Top of Records for the exercise

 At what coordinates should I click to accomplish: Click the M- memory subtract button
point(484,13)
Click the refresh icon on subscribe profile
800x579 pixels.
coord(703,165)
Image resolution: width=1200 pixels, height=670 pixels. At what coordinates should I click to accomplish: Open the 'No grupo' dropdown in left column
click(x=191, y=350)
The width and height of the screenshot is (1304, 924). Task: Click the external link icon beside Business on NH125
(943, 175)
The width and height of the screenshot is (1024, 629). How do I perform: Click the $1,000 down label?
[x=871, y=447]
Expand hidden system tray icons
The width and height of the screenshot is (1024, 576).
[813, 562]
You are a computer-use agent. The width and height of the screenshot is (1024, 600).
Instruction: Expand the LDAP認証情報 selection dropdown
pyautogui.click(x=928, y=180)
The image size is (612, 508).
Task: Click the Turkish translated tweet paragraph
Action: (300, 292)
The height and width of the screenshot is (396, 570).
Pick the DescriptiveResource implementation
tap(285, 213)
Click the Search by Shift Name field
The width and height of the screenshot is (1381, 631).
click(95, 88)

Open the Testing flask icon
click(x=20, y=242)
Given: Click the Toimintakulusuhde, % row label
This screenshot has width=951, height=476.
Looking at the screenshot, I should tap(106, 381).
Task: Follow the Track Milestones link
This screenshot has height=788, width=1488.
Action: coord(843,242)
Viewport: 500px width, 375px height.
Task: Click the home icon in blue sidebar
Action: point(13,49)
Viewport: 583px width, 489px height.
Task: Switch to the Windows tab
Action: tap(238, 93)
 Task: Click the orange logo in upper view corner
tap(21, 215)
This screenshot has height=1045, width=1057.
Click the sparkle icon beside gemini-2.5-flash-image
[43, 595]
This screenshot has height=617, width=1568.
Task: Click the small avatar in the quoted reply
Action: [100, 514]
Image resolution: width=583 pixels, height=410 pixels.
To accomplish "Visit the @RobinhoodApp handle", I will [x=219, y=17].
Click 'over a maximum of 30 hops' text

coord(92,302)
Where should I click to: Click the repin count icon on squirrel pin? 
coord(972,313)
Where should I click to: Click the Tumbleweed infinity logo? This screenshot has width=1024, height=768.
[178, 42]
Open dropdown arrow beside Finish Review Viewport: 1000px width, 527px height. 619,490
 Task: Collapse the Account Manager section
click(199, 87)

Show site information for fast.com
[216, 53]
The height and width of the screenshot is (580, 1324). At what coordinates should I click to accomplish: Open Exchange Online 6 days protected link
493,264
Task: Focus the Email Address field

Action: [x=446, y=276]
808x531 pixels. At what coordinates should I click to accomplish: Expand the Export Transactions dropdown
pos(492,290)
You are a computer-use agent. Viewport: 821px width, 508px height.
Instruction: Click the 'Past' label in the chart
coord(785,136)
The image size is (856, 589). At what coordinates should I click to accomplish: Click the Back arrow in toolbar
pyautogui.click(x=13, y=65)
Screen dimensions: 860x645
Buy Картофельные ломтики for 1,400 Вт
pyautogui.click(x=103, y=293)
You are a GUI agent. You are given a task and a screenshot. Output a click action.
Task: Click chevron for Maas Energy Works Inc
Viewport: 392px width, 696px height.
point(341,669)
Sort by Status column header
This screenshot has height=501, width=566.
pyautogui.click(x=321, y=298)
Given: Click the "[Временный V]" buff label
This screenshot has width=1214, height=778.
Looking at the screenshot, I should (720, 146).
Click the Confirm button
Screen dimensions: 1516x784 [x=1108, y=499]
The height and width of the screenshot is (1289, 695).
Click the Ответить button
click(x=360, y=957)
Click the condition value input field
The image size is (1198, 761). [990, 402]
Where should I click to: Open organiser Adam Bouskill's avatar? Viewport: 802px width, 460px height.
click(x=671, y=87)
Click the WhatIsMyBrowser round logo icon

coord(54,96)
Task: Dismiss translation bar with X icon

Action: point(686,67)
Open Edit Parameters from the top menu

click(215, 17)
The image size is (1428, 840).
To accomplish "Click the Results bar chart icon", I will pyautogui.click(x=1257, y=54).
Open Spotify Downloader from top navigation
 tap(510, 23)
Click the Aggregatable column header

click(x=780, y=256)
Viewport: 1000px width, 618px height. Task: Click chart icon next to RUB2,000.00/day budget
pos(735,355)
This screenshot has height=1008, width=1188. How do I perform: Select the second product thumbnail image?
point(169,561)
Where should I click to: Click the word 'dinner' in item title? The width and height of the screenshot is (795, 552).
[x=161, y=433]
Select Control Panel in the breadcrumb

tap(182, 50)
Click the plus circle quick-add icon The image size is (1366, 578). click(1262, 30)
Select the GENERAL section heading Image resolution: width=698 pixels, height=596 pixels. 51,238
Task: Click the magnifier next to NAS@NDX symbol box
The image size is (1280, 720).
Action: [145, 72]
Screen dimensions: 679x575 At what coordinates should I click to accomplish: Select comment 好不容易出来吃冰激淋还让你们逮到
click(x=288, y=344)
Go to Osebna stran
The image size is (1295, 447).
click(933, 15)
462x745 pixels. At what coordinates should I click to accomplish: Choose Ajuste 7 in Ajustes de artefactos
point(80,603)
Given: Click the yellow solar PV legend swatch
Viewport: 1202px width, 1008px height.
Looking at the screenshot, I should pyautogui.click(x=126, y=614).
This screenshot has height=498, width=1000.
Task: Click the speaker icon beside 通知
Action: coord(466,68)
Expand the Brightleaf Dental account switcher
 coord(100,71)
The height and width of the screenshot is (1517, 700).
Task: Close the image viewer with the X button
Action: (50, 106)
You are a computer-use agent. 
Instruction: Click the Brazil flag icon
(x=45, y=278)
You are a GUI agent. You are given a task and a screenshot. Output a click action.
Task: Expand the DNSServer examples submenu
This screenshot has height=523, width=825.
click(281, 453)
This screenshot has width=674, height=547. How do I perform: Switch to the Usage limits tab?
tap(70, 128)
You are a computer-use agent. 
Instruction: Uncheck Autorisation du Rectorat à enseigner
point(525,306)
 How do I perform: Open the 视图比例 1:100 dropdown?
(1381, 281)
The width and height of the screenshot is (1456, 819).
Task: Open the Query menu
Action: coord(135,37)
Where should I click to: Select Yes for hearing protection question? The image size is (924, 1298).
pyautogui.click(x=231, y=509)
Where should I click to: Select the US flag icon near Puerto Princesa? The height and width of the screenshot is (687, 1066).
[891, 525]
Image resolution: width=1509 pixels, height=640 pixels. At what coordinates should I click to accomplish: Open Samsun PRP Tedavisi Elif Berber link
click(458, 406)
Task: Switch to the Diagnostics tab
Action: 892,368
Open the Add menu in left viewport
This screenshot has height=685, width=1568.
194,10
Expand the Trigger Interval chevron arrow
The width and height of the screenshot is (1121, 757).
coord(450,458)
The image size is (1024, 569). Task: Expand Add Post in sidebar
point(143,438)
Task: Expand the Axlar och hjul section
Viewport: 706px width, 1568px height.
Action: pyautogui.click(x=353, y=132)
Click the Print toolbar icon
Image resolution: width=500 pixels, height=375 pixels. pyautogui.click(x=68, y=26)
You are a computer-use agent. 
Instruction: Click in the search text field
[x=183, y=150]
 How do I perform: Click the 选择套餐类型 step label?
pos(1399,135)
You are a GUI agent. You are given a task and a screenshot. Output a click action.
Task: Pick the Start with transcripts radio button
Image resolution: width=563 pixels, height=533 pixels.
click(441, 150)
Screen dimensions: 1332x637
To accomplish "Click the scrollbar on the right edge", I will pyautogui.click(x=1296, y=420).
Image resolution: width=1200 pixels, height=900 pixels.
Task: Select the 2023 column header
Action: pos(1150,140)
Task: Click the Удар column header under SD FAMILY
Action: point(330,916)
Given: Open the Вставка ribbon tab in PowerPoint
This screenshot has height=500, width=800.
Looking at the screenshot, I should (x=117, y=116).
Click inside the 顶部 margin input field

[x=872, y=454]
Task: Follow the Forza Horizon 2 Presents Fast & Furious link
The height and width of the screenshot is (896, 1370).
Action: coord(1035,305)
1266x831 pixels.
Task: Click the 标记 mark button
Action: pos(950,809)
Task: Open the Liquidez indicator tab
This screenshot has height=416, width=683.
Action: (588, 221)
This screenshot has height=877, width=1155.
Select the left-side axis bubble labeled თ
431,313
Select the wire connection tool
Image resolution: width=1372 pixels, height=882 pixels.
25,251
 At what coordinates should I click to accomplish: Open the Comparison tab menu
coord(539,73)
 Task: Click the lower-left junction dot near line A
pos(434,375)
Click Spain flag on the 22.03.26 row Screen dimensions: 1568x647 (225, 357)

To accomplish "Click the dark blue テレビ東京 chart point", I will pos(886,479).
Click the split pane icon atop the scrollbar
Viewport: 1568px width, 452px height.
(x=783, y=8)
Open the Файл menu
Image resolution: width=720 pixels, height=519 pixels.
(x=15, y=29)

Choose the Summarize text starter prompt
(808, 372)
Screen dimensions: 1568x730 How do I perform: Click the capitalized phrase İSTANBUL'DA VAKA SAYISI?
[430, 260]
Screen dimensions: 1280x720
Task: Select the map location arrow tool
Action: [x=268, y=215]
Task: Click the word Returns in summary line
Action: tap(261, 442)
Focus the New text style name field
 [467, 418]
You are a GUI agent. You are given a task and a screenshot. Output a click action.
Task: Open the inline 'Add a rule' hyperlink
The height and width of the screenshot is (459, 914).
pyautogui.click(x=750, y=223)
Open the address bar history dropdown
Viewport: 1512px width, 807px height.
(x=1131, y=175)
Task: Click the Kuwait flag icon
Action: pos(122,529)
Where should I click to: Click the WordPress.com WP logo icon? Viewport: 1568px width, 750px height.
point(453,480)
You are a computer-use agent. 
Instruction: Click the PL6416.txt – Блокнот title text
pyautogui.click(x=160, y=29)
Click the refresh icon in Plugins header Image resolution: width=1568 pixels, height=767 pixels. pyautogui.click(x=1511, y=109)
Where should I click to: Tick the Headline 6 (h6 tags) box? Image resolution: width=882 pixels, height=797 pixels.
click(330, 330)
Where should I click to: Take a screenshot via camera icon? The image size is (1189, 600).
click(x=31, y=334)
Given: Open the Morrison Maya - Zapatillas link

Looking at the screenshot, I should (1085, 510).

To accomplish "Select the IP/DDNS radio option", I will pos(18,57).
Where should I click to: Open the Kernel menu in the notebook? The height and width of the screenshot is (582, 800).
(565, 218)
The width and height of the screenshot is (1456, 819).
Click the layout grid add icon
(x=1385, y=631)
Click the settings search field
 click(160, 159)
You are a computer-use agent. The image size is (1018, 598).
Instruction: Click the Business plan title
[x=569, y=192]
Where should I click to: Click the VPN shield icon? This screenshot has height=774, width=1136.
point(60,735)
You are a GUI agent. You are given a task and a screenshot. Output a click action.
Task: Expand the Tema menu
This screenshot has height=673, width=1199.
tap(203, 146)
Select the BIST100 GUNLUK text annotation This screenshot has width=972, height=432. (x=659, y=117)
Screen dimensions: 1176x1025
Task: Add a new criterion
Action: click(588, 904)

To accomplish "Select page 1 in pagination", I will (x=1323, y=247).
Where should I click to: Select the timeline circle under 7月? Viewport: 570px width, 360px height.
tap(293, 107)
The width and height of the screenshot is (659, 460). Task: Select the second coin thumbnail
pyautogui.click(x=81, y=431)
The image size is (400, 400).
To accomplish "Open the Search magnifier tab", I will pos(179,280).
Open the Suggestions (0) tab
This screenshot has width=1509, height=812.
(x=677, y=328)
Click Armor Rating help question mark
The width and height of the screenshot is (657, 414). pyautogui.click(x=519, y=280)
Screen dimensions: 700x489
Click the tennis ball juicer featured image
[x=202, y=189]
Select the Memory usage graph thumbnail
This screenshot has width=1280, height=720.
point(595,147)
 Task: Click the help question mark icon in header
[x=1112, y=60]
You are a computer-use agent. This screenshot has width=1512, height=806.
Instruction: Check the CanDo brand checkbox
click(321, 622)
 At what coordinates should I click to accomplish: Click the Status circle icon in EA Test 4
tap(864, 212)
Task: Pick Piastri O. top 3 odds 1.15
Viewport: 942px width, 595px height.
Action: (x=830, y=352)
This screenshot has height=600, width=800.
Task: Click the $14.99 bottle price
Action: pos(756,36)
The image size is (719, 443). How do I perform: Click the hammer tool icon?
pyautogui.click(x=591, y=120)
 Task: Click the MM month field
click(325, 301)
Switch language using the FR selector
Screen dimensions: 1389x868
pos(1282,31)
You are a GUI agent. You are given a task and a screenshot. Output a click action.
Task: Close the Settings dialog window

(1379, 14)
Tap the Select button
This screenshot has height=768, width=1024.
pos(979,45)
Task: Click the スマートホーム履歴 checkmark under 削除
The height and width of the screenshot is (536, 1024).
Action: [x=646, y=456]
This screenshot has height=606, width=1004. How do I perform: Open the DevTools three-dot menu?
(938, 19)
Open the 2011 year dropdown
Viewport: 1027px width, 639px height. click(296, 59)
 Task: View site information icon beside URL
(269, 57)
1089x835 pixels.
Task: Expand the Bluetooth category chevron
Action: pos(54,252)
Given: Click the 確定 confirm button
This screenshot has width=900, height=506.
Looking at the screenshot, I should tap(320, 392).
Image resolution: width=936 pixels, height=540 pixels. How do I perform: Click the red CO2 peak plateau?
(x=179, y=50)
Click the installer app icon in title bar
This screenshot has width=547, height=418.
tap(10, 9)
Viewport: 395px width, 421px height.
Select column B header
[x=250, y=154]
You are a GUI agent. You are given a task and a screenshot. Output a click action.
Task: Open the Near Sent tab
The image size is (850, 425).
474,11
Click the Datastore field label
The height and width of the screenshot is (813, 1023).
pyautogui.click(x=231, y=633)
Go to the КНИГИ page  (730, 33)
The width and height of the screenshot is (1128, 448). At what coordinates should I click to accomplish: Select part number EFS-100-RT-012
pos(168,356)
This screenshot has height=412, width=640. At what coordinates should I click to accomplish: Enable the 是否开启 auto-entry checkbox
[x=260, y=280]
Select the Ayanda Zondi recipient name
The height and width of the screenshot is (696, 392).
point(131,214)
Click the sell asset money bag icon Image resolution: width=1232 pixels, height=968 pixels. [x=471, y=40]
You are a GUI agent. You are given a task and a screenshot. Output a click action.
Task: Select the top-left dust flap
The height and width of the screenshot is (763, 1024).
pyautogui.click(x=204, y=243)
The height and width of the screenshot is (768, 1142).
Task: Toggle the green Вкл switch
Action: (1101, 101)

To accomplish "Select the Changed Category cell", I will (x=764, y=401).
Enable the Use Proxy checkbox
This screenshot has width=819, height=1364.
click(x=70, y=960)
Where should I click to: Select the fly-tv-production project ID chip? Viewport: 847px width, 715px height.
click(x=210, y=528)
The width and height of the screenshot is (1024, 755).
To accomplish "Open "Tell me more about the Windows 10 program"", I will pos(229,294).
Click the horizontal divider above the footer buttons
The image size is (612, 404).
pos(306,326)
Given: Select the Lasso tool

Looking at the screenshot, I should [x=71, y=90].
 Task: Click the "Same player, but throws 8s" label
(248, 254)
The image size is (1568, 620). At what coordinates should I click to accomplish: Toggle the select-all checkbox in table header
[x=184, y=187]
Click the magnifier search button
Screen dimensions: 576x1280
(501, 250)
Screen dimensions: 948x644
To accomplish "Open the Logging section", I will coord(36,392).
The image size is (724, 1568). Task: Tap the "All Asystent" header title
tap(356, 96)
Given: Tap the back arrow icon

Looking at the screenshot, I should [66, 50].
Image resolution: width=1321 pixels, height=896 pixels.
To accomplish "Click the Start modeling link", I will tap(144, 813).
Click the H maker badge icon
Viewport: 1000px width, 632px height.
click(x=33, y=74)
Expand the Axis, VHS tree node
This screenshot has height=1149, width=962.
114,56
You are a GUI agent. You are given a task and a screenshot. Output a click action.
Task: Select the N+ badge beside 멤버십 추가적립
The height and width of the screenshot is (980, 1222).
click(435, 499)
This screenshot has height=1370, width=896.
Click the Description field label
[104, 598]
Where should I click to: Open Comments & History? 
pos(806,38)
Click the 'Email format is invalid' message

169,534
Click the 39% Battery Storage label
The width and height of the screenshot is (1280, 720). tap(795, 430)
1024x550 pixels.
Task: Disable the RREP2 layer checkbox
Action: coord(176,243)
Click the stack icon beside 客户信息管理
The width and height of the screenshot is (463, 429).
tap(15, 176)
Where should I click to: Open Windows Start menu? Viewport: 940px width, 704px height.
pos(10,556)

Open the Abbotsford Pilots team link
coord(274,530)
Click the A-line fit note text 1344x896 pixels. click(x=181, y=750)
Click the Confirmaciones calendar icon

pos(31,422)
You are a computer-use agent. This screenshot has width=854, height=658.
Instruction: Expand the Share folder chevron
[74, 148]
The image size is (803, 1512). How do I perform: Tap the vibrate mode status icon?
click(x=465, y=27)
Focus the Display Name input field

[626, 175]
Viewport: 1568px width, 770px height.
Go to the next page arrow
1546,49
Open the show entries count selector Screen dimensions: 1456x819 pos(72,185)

Bottom of Records for the exercise

*Exercise requirements*: Start copying at the line that contains "Viewport: 1568px width, 770px height." and stop after the last line of the records, keeping every line exactly.

*Exercise solution*:
Viewport: 1568px width, 770px height.
Go to the next page arrow
1546,49
Open the show entries count selector Screen dimensions: 1456x819 pos(72,185)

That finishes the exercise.